After about an hour, the bouquet begins to develop. Dark cherries with a dash of cinnamon. More depth than intensity. A wine that sits beside you and becomes a quiet friend. More of the same on the palate. Very deep and satisfying. A finish that lingers for minutes.

Tuesday, January 30, 2018

Emilio Lustau Dry Oloroso Sherry Don Nuno

I must admit my ignorance regarding sherry, but I do know that it is probably the most under-appreciated and under-priced wine on the market today. From the cellars of Emilio Lustau, this dry oloroso is not a cheap wine ($30 from Salut Beverage in Kalamazoo), but it is worth every penny and a good deal more. From very old and rare soleras, it has the rich, complex qualities that can come only from long aging in the barrel.

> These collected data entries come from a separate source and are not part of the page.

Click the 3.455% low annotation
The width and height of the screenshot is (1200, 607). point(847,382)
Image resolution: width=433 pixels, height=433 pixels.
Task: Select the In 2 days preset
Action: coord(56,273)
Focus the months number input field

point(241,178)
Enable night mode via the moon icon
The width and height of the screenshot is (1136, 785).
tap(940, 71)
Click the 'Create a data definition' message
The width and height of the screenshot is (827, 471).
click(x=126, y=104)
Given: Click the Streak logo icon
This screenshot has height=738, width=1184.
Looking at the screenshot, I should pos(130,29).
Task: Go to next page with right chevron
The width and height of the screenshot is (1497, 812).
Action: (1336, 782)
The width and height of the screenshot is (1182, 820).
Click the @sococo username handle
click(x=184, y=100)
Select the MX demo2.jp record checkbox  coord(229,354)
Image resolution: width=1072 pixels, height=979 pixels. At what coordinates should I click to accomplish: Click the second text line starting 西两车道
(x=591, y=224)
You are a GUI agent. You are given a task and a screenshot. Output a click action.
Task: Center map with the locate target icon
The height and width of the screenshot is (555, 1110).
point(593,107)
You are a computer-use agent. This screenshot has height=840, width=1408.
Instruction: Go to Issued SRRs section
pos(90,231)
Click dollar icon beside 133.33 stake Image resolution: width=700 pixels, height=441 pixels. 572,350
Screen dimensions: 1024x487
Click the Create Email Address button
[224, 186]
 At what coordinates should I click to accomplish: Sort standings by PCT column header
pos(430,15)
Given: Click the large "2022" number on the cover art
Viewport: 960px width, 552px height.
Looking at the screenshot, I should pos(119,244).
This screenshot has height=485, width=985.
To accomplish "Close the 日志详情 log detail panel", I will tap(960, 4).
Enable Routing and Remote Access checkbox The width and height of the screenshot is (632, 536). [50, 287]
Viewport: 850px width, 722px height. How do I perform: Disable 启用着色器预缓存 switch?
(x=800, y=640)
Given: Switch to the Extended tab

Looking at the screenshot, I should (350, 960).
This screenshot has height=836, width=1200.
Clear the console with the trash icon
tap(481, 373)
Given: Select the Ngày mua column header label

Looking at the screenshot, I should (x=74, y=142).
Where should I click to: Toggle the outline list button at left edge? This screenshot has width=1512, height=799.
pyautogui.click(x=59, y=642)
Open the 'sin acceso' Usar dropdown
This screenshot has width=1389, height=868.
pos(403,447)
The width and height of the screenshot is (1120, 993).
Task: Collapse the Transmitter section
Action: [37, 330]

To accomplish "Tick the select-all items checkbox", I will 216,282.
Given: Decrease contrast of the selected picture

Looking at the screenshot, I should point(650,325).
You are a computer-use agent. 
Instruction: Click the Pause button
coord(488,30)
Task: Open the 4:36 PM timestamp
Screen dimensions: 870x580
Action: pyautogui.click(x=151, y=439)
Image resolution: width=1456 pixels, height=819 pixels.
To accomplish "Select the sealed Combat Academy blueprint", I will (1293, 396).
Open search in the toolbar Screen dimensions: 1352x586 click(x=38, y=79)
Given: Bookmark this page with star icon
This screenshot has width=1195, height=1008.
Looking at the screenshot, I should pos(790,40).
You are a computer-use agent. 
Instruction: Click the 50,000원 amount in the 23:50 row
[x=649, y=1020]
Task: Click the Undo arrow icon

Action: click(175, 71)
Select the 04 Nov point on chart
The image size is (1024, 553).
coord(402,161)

Light tawny color. Nuts, dried oranges and lemons. Very rich, compact. Just a touch of sweetness. Good at cellar temperature but becomes rounder and softer as it warms in the glass. Something new emerges with each sniff and each sip. Goes beautifully with both mushroom and lentil soup.

Tuesday, January 23, 2018

Mud House Central Otago New Zealand Pinot Noir, 2015

I've been eager to try a Central Otago Pinot Noir, but this is the first I've found at a reasonable price ($15 at Plum Market in Ann Arbor). Now I'm willing to pay the price and try some of the other Pinots from this very cool (almost cold) appellation near Queenstown on the South Island of New Zealand.

Beautiful, bright color. My initial sniff suggests a ripe fruitiness. Black fruits with hints of cocoa powder and cinnamon. It doesn't take long, though, to discover that this wine has some special qualities. Good structure and intensity from front to back. Lots of black pepper and spice; reminds me of a very good Southern Rhone. I don't see ready comparisons with either French Burgundy or Pinots from California or Oregon. But it's a wine and an appellation that I would like in my cellar.

Monday, January 22, 2018

Penfolds Bin 128 Coonawarra Shiraz, 2005

I got a strong whiff of coconut when I popped the cork, and the aromas and flavors all indicate a healthy dose of French oak--a bit too healthy for my taste. After a few minutes, though, high quality  Shiraz fruit starts to shine through. Black fruits, lavender, a touch of mint. This is definitely an Australian Shiraz and a good one, though I would prefer a bit less oak.

Chateau Fortia Chateauneuf du Pape, 1998

At a big tasting of 1998 and 1999 Chateauneufs hosted by Village Corner of Ann Arbor many years ago, the 1998 Fortia was my favorite...and that of many others hovering around the table. As to be expected, the wine has gone through many changes over the past 15 years or so and is not as flamboyant as it was at that time. But it is still a very good traditional Chateauneuf du Pape, probably better for drinking sooner rather than later.

Dark cherries and spice. Chateauneuf Grenache showing well. Intense fruit that hangs on even on the second and third day after being re-corked. Very powerful, like a Gigondas. 14% alcohol and carries it well. Not as subtle or complex as the 1994 Clos Mont Olivet I had on Christmas day but a delicious companion to herb-crusted rack of lamb.